Gradescope, as the name suggests, is a digital tool for grading. The idea is to make submissions, grading, and assessing all easier.

As such, this uses an app and online-based platform to provide educators with everything they need to access, all in one place, by creating a single point for work submissions, grading, and analysis. Being digital and cloud-based allows access from wherever, whenever.

Beyond the digital packaging, this also offers a more simplistic way of marking, thanks to multiple choice bubble-style options, which should help to save time on the process of marking, too.

But with lots of other software options out there, many of which already integrate with current digital tools, is this one going to help you?

What is Gradescope?

Gradescope is a digital tool that creates a space for students to submit work, for educators to mark it, and for both to be able to see the final grade given. All of which is accessible from nearly any device with the easy-to-use app and online-based platform.
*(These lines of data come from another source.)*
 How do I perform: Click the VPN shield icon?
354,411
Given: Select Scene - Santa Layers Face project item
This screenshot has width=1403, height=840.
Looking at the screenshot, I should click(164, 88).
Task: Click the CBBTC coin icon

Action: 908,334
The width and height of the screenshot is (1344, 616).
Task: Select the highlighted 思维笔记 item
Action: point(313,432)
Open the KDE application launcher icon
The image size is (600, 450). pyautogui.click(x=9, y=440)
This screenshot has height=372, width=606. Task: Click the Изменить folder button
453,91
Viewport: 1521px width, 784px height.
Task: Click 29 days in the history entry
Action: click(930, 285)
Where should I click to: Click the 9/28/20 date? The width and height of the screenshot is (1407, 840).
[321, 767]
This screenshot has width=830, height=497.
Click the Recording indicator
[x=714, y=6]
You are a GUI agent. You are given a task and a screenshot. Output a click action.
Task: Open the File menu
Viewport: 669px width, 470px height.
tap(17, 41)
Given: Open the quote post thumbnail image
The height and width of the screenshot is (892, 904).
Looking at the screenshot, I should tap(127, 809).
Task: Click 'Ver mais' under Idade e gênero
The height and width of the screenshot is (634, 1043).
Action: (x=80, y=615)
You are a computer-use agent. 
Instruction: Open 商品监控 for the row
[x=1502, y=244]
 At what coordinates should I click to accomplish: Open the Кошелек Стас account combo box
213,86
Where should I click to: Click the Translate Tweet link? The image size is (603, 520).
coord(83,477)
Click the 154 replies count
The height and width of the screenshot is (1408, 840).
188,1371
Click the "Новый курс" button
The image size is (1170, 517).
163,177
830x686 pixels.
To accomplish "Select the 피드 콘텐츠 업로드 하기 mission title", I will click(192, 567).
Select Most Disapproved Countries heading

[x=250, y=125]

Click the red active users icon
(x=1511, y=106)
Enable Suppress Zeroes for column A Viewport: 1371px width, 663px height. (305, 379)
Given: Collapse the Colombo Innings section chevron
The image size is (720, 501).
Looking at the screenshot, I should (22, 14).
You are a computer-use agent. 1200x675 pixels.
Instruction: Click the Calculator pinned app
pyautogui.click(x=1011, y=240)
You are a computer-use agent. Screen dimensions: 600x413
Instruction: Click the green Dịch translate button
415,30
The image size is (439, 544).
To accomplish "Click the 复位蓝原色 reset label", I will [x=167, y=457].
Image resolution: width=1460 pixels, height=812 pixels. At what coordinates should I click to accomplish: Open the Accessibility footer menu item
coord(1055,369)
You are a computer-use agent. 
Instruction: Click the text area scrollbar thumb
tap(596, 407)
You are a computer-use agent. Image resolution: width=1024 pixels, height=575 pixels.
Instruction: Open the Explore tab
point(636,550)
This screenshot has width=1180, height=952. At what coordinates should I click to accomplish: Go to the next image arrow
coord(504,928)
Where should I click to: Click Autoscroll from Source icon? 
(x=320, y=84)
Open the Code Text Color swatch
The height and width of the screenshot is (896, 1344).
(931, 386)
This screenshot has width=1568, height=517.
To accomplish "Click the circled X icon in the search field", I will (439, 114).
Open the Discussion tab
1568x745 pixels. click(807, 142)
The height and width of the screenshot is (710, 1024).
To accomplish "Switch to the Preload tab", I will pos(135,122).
(Image credit: Gradescope)

This is not only digital though, as it also allows teachers and students the ability to work on paper, which can then be scanned into the system for easier access in the future. 

Gradescope works across a host of submission types, including assignments, exams, and even coding. All of which can be marked quickly but also commented upon so students have feedback directly available.

Using rubrics and questions-based analysis, it's possible for teachers to get a very clear view of the grades for individuals as well as across the class groups.

How does Gradescope work?

Gradescope can be purchased after a free trial, which then allows teachers to gain access with students submitting work via the app or website using their own devices.


(Image credit: Gradescope)

Usefully, students can take a photo of their work using their smartphones and have that converted to PDF for uploading into the app. The conversion part can be done with lots of free apps but Gradescope does recommend a few that do the best job.

Once uploaded, the app can intelligently detect a student's hand-written name and determine where the work begins and ends. It's then possible to grade on a question-by-question basis, since the submissions can be anonymized for truly bias free grading.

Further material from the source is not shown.